Objectives >>
• a. According to the data extraction notebook, what are the possible values of the enrolled_university column?
• b. Reproduce the passage of the data extraction notebook, starting with "After enrollment everyone" and going on through "Business Degree, etc.".

# ⚡ EXTRACT

In [38]:
import pandas as pd

## 1. Enrollies' Data

As enrollies are submitting their request to join the course via Google Forms, we have the Google Sheet that stores data about enrolled students, containing the following columns:

* **enrollee_id:** unique ID of an enrollee
* **full_name:** full name of an enrollee
* **city:** the name of an enrollie's city
* **gender:** gender of an enrollee

The source: https://docs.google.com/spreadsheets/d/1VCkHwBjJGRJ21asd9pxW4_0z2PWuKhbLR3gUHm-p4GI/edit?usp=sharing

In [39]:
google_sheet_id = '1VCkHwBjJGRJ21asd9pxW4_0z2PWuKhbLR3gUHm-p4GI'
url = 'https://docs.google.com/spreadsheets/d/' + google_sheet_id + '/export?format=xlsx'
enrollies_data = pd.read_excel(url, sheet_name='enrollies')
display(enrollies_data.head(5))

Unnamed: 0,enrollee_id,full_name,city,gender
0,8949,Mike Jones,city_103,Male
1,29725,Laura Jones,city_40,Male
2,11561,David Miller,city_21,
3,33241,Laura Davis,city_115,
4,666,Alex Martinez,city_162,Male


## 2. Enrollies' education

After enrollment everyone should fill the form about their education level. This form is being digitalized manually. Educational department stores it in the Excel format here:
https://assets.swisscoding.edu.vn/company_course/enrollies_education.xlsx

This table contains the following columns:

* **enrollee_id:** A unique identifier for each enrollee. This integer value uniquely distinguishes each participant in the dataset.

* **enrolled_university:** Indicates the enrollee's university enrollment status. Possible values include no_enrollment, Part time course, and Full time course.

* **education_level:** Represents the highest level of education attained by the enrollee. Examples include Graduate, Masters, etc.

* **major_discipline:** Specifies the primary field of study for the enrollee. Examples include STEM, Business Degree, etc.

In [40]:
url_enrollies_education = 'https://assets.swisscoding.edu.vn/company_course/enrollies_education.xlsx'
!wget $url_enrollies_education
enrollies_education = pd.read_excel('enrollies_education.xlsx')
enrollies_education.head(5)

Recorded data >>
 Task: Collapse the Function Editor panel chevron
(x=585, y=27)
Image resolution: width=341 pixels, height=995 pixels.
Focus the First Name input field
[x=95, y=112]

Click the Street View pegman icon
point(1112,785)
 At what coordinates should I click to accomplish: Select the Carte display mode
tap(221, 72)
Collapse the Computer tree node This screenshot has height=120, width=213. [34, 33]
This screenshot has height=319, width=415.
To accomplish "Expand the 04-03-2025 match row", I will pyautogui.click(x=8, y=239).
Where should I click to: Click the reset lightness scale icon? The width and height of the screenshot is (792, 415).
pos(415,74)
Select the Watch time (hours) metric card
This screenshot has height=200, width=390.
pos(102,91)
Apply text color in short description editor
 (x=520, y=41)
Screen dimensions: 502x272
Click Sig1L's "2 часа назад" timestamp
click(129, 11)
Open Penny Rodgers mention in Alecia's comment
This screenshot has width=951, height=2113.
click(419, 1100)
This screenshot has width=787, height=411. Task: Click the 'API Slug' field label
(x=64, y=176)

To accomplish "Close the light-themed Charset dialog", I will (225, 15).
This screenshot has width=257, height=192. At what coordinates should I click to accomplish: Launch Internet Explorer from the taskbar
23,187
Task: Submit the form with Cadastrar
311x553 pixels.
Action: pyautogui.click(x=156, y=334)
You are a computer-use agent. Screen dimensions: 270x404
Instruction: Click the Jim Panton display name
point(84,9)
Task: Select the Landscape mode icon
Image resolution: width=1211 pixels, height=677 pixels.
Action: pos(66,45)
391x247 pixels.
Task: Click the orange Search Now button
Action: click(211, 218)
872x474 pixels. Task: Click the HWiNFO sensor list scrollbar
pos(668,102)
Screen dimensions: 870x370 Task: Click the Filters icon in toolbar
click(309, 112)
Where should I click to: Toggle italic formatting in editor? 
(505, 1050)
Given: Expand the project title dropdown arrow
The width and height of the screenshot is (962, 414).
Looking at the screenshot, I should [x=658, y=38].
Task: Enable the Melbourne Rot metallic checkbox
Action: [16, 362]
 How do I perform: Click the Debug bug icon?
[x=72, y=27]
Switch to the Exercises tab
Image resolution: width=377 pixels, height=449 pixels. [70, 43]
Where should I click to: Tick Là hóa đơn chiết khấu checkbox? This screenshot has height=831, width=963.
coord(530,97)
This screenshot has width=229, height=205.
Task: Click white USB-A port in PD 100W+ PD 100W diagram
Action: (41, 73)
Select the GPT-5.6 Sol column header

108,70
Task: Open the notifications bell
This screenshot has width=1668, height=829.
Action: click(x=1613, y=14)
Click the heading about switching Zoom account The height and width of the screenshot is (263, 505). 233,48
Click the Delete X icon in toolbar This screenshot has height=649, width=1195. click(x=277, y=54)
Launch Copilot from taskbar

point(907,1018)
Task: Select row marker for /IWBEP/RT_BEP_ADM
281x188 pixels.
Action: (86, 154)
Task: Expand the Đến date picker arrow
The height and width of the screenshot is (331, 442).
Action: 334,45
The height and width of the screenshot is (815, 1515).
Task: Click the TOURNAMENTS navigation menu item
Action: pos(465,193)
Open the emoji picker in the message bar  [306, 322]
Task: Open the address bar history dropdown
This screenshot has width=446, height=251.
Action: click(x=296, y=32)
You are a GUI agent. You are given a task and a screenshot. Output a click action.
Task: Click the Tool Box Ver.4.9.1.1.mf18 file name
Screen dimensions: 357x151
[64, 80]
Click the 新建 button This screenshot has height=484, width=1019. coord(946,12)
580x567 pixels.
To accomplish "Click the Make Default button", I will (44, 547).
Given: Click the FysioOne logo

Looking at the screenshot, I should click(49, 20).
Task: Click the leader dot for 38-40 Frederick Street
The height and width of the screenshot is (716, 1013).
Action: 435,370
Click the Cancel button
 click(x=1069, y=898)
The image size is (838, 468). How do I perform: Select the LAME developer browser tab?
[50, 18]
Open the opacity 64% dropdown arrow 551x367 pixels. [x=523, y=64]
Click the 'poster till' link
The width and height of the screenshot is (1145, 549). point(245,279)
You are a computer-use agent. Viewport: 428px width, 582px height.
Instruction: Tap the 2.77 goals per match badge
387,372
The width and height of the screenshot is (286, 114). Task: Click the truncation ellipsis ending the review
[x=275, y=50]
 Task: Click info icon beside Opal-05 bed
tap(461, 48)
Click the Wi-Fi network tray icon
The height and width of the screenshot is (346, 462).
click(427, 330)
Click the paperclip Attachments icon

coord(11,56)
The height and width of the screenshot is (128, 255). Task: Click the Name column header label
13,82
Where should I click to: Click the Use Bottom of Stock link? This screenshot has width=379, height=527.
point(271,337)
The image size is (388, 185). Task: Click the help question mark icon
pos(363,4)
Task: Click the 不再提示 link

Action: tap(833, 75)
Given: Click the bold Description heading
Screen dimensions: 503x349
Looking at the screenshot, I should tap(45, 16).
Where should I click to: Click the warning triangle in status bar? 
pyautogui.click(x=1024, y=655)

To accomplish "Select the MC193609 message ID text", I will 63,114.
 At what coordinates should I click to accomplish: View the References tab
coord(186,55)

Answers to the exercise >>
• a. The possible values are no_enrollment, Part time course, and Full time course.

• b.
After enrollment everyone should fill the form about their education level. This form is being digitalized manually. Educational department stores it in the Excel format here:
https://assets.swisscoding.edu.vn/company_course/enrollies_education.xlsx

This table contains the following columns:

* **enrollee_id:** A unique identifier for each enrollee. This integer value uniquely distinguishes each participant in the dataset.

* **enrolled_university:** Indicates the enrollee's university enrollment status. Possible values include no_enrollment, Part time course, and Full time course.

* **education_level:** Represents the highest level of education attained by the enrollee. Examples include Graduate, Masters, etc.

* **major_discipline:** Specifies the primary field of study for the enrollee. Examples include STEM, Business Degree, etc.